Ai follows nervous and angry villagers through a dark maze of alleyways festooned with defiant banners and crisscrossed only by scooters to interview the key members of the "temporary committee" at the heart of Wukan's rebellion.

One Wukan villager points accusingly at the camera, mistaking the film crew for journalists from Guangzhou's Nanfang Daily.

"I am going to scold you Nanfang journalists," said the man, the father of detained protester Zhuang Liehong.

"You don't work for the people; you work for corrupt officials, and you are cheating the people," he said.

Citizen video

Ai's footage is supplemented by cellphone video provided by the villagers themselves, detailing their trips to nearby Lufeng city to protest the sale of their land by local officials.

It records long-running strategic meetings in activists' smoke-filled living rooms, against an ever present background of hardline rhetoric from Party officials on the local satellite channel.

It reveals how villagers believed themselves to be under a very real threat of an armed crackdown by police and military forces, and how they planned carefully to avoid such an outcome.

"If we run into armed forces we will sit down," former protest leader Lin Zuluan tells reporters on the eve of a major demonstration.

"We will stage a silent sit-in lasting one hour and then we will regroup and return to the village, so as to avoid tangling with the army or the police, and to avoid bloodshed," said Lin who was recently elected as Wukan's new Party secretary following a direct ballot earlier this month.

The film also reveals the depth of social cohesion during those days in Wukan, where a population of more than 10,000 shares just a few dozen surnames.

Youth groups compose a special rock ballad in honor of their homeland, roaring off in leather jackets on groups of motorbikes and scooters to reinforce the barricades protecting their village.

Another swiftly formed group mobilizes the village's women, with shouts of "We are [powerful]" at a female-only rally.

Reporter presence

While police roadblocks often prevented journalists from slipping through the net and entering the village, a surprising number appear to have made it, many of them from Hong Kong.

In the film, they take up lodgings, paying villagers to house them, rather than advertising their presence on nationwide security networks by registering at a hotel.

They buy their own food, and the villagers cook it for them.

Chinese reporters are also present at the news conferences held by the leaders of the rebellion, with one chain-smoking reporter from Beijing confessing to dashing past a roadblock on a motorbike in order to make it to the village.

"This story is pretty strange," he confesses. "Not many domestic media are covering it ... and they are mostly using official copy from Xinhua."

"But my bosses said I could go, so I came."

Ai has faced repercussions ever since she returned from Wukan with her candid and highly atmospheric footage.

"The security officers from my university have been pursuing me ... That's why I have turned off my cellphone," she said.

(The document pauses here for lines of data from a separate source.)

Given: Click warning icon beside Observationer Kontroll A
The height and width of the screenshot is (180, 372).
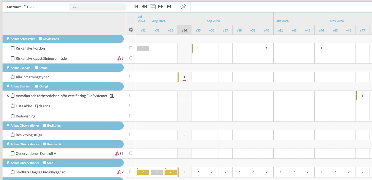Looking at the screenshot, I should click(x=117, y=154).
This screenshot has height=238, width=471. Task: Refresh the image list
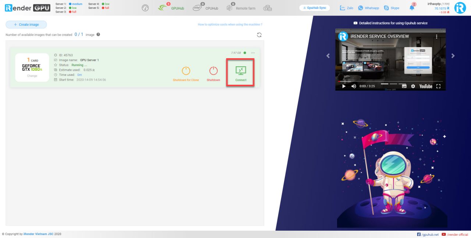pos(259,35)
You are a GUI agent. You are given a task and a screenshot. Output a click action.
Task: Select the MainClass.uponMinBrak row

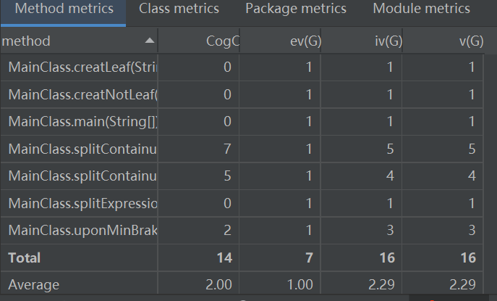coord(242,230)
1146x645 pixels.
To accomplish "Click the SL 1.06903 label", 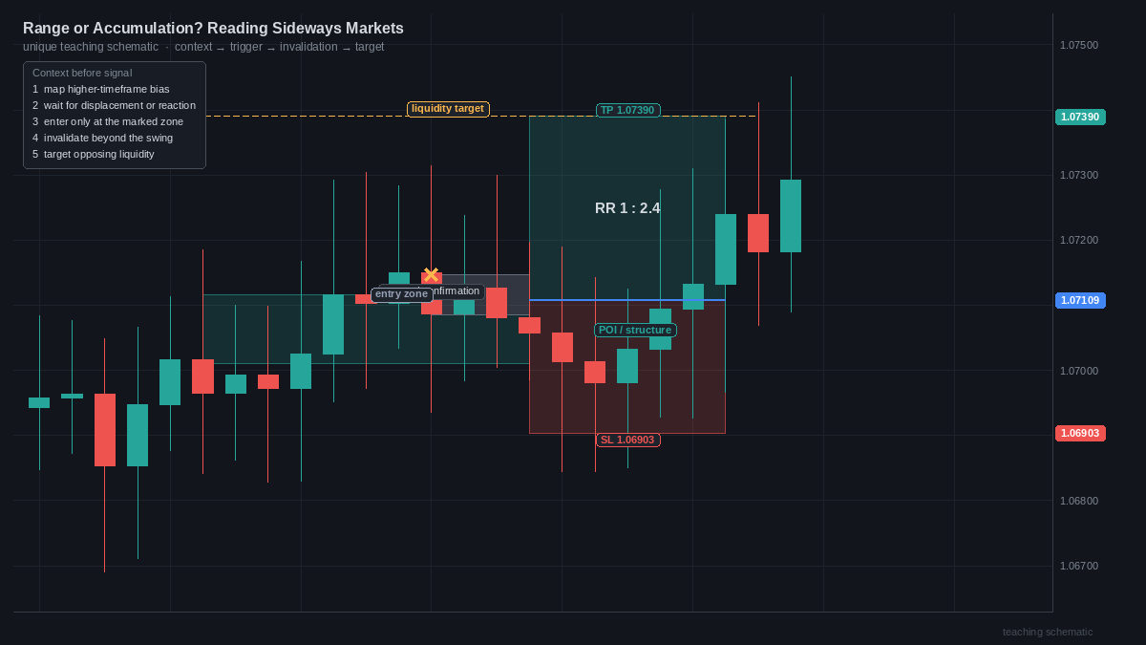I will pyautogui.click(x=627, y=440).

"They would come to my door and leave a note every day, right up until Lunar New Year, asking me not to make anything public online relating to the Wukan incident."

But for Ai, transparency is always better than confusion.

"Of course, as everyone can now see, things actually turned out rather well," she said. "I think the government underwent a change in its thinking, and that is very meaningful."

Reported by Xin Yu for RFA's Mandarin service. Translated and written in English by Luisetta Mudie.